====== Given records ======
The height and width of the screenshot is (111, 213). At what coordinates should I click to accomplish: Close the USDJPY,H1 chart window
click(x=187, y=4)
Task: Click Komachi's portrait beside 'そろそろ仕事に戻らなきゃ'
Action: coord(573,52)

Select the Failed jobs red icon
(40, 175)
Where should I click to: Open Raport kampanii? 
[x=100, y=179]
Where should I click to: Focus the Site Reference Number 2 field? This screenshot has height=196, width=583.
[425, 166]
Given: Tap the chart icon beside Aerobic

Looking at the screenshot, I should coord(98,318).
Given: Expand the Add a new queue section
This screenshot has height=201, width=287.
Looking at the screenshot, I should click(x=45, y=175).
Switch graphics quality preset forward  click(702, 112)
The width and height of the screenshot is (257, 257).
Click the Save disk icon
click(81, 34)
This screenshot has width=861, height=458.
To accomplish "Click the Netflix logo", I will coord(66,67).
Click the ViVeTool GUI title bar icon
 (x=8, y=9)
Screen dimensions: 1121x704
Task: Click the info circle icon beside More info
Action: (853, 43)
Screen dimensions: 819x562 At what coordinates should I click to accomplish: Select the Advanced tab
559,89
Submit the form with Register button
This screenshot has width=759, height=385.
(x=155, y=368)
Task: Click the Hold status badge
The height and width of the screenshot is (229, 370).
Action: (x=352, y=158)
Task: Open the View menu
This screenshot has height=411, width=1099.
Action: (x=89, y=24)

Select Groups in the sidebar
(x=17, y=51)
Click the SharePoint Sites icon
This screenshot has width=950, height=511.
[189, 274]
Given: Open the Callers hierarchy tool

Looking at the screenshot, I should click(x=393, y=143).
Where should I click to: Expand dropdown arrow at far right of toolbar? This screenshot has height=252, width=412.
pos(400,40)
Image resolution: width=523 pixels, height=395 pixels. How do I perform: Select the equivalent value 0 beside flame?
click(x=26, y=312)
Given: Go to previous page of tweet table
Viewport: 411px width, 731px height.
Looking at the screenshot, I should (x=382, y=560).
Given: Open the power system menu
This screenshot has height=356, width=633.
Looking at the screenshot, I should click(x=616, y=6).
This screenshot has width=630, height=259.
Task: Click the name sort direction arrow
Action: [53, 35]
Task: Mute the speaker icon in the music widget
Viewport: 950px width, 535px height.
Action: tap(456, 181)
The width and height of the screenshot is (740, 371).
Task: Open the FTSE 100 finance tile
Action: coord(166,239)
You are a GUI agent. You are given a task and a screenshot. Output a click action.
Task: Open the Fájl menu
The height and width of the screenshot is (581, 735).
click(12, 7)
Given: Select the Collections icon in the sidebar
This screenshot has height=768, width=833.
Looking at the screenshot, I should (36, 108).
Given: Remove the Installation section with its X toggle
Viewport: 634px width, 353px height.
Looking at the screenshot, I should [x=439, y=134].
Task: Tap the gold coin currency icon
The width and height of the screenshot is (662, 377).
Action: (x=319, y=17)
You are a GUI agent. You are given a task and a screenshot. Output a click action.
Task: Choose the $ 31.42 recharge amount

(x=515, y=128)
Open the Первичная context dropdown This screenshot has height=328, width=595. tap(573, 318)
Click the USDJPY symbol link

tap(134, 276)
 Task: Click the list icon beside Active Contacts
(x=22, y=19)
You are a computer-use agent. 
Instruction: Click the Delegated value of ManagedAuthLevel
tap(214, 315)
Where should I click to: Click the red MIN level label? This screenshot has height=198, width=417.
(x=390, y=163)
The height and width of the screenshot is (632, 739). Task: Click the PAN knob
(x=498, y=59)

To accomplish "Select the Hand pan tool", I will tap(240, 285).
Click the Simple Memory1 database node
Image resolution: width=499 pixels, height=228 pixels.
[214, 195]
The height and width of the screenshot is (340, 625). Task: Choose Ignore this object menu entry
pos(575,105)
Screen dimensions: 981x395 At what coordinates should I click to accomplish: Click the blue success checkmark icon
======
- **Exercise goal**: The string "section" shows up in some lines of the listing. Copy each such line.

- **The answer**:
Given: Expand the Add a new queue section
Given: Remove the Installation section with its X toggle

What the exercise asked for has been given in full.